Le benchmark européen des systèmes de consigne vise, quant à lui, à étudier de manière approfondie les différents modèles en vigueur en Europe afin de vérifier certaines données examinées dans les scénarios (périmètres, organisation, recyclage et consigne). Les acteurs ayant mis en place ces systèmes seront également interrogés. Le benchmark est censé identifier les compatibilités de transpositions à la situation française.

 

AMORCE déplore l’asymétrie de l’analyse entre les différents scénarios, puisqu’un seul scénario sans consigne sera étudié. Au niveau de la première étude, AMORCE propose qu’elle intègre une analyse spécifique des territoires français qui atteignent d’ores et déjà les performances de collecte des bouteilles imposées par l’Europe. Cette remarque est également transposable au benchmark à deux niveaux. Le premier est de proposer d’étudier le cas de pays qui ont fait le choix de ne pas développer la consigne pour recyclage et d’en connaitre les raisons ainsi que le dispositif alternatif mis en place.

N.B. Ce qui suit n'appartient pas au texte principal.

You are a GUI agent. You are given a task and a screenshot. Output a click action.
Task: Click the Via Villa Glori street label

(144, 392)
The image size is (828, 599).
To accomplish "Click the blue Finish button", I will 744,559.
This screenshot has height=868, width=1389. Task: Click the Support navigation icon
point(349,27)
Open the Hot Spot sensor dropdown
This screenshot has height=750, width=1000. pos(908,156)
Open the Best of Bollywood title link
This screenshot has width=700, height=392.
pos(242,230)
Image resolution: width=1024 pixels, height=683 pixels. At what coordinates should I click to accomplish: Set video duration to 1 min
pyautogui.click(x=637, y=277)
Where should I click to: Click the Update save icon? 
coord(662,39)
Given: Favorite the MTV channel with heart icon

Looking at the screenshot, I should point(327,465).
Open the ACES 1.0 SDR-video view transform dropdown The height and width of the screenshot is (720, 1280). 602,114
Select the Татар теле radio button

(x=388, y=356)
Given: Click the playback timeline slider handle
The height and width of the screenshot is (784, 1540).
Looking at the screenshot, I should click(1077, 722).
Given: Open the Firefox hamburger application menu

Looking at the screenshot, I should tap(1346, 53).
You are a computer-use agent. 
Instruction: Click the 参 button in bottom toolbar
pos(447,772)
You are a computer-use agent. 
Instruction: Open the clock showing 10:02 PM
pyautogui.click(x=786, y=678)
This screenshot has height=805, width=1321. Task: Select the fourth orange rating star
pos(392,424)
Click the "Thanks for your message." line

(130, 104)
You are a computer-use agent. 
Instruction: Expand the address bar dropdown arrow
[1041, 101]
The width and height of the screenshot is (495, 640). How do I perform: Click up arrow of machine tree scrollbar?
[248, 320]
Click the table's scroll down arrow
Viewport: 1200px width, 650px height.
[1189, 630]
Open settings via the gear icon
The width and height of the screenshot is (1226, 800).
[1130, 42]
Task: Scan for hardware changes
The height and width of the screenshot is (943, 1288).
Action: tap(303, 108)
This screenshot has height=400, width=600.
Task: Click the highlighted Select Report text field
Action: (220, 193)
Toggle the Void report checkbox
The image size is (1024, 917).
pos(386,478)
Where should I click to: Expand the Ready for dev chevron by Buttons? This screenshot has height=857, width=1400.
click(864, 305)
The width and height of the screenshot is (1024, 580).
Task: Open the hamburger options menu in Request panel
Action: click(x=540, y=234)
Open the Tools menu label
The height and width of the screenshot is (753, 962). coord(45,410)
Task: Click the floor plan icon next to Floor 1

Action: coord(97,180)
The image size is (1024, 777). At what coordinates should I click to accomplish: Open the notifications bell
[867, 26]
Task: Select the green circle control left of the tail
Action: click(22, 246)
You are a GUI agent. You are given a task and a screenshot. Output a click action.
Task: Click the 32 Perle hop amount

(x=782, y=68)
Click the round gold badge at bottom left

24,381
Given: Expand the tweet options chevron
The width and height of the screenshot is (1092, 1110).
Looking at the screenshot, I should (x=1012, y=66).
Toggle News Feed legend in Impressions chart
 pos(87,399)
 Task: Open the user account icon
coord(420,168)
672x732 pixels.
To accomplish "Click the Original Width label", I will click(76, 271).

Le second niveau repose sur le recueil des réactions des acteurs de la consigne et notamment les usagers et les organisations locales (élus, associations) qui ont subi le passage à la consigne. 

 

Enfin, AMORCE a rappelé aux membres du comité de suivi et à l’ADEME qu’à date, aucune étude n’est encore parvenue à identifier les différents gisements de bouteilles collectés par les différents canaux (hors foyer géré par la puissance publique, hors foyer non géré par la puissance publique, la restauration etc…), à l’exception du SPGD dont les données sont largement documentées dans le cadre de la filière. Il est primordial de consolider l’ensemble de ces données avant de se prononcer sur l’opportunité d’un dispositif de consigne. En effet, à l’heure actuelle, l’effort principal de la collecte des bouteilles est porté par le SPGD et la mise en place d’un système de consigne revient à cannibaliser le gisement des collectivités. Ceci d’autant plus si le périmètre des emballages concernés s’étend à tous les emballages de boisson (canettes, ELA). Le bac jaune se réduirait ainsi à la collecte des flux de fibreux, avec un impact fort sur l’organisation technique et financière du SPGD. Enfin, AMORCE a demandé que l’analyse des coûts du dispositif de consigne ainsi que l’impact sur le SPGD soient évalués en fonction de coûts réels et non pas « optimisés » (de la même manière que lors des travaux du renouvellement d’agrément de la filière). L’ADEME a levé l’ambiguïté et confirmé que l’analyse serait réalisée en fonction des coûts réels. 

 

AMORCE demande donc : 

  • Le renforcement de l’étude du scénario sans consigne par une analyse fine des territoires ayant déjà atteint les objectifs européens y compris avec des dispositifs incitatifs différents de la consignation,
  • L’ajout d’une étude de cas de pays n’ayant pas fait le choix de la consigne pour atteindre l’objectif européen,
  • L’étude du positionnement et des réactions des acteurs (consommateurs, associations et élus locaux) ayant subi le déploiement d’un dispositif de consigne,
  • L’analyse économique des scénarios avec consigne et sans consigne ainsi que les impacts pour le SPGD aux coûts réels et non pas « optimisés »,
  • L’étude des vecteurs de démobilisation des citoyens et autres acteurs (prix de la consigne, hausse du prix des bouteilles, confusion des messages de simplification et l’apparition d’un nouveau mode de collecte, etc.).

 

AMORCE tiendra régulièrement ses adhérents informés de l’avancée des discussions nationales et appelle les collectivités à appréhender au mieux ce dossier en vue des débats locaux et des sollicitations médiatiques qui ne manqueront pas dans les prochains mois.